▶ **What you will do**
Exact reproduction of the data is required, with images excluded.
--- Dataset Enclosed Below ---
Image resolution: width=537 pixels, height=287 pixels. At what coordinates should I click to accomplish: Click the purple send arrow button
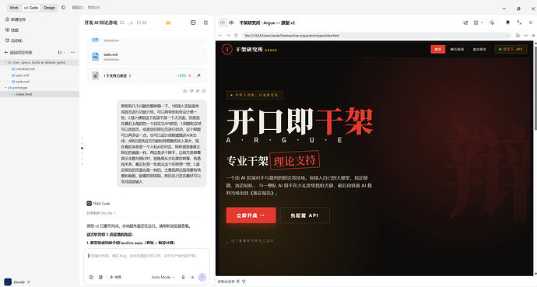202,277
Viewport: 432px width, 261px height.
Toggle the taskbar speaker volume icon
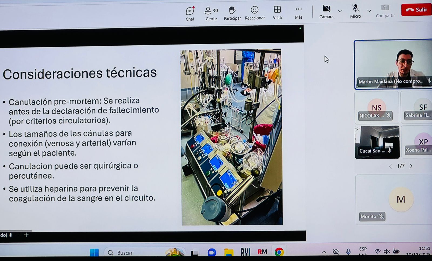click(387, 252)
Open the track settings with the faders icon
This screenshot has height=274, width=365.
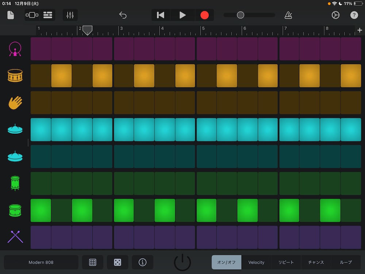pyautogui.click(x=70, y=15)
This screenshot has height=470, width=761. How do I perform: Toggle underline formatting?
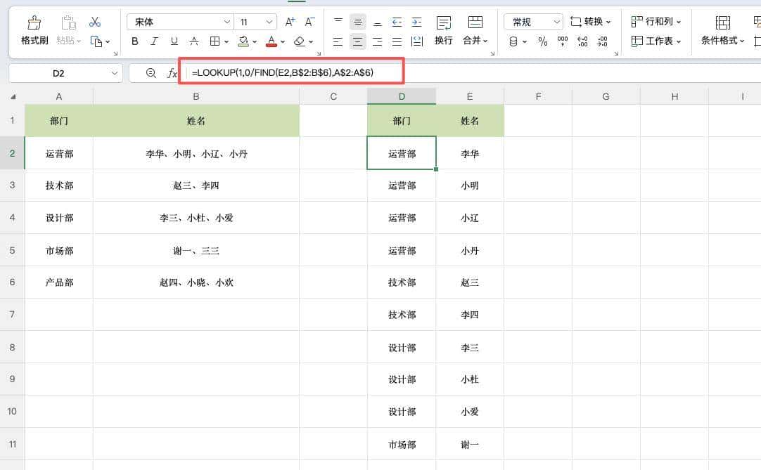point(174,41)
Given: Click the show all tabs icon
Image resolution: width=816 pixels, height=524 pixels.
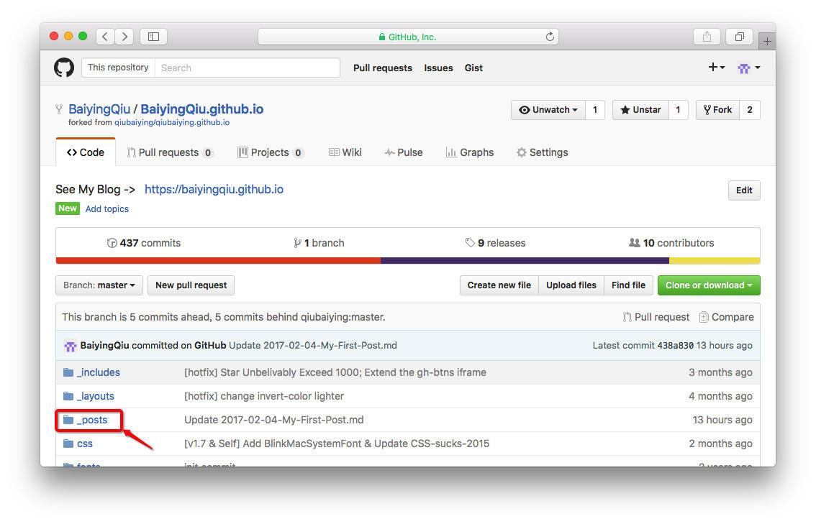Looking at the screenshot, I should point(739,37).
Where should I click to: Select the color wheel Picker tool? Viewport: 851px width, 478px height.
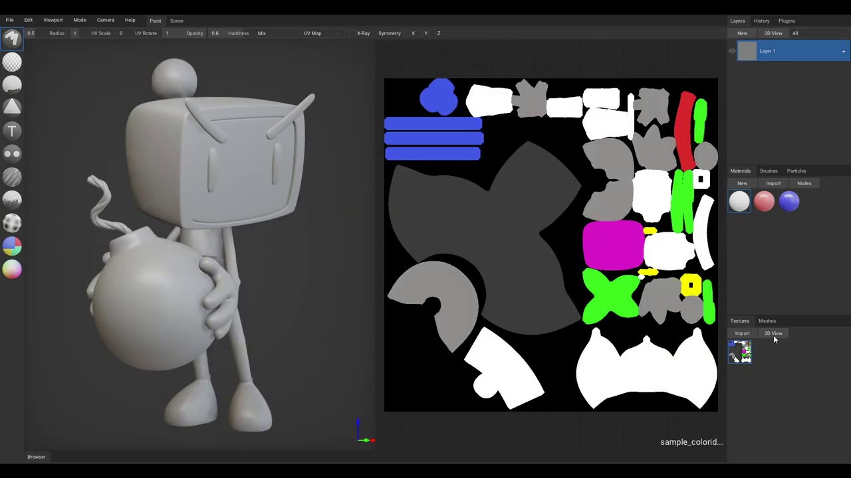(x=12, y=269)
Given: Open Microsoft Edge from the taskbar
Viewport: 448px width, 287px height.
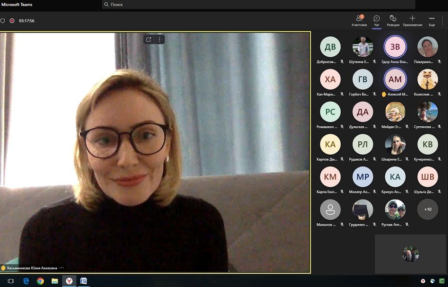Looking at the screenshot, I should 26,281.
--- End of Enclosed Dataset ---
▶ **Output for this task**
Image resolution: width=537 pixels, height=287 pixels. At what coordinates should I click to accomplish: Click the purple send arrow button
202,277
Viewport: 432px width, 261px height.
Toggle the taskbar speaker volume icon
click(387, 252)
Open the track settings with the faders icon
This screenshot has height=274, width=365.
pyautogui.click(x=70, y=15)
This screenshot has height=470, width=761. How do I perform: Toggle underline formatting?
point(174,41)
Given: Click the show all tabs icon
Image resolution: width=816 pixels, height=524 pixels.
Looking at the screenshot, I should point(739,37).
Where should I click to: Select the color wheel Picker tool? Viewport: 851px width, 478px height.
(x=12, y=269)
Given: Open Microsoft Edge from the taskbar
Viewport: 448px width, 287px height.
Looking at the screenshot, I should 26,281.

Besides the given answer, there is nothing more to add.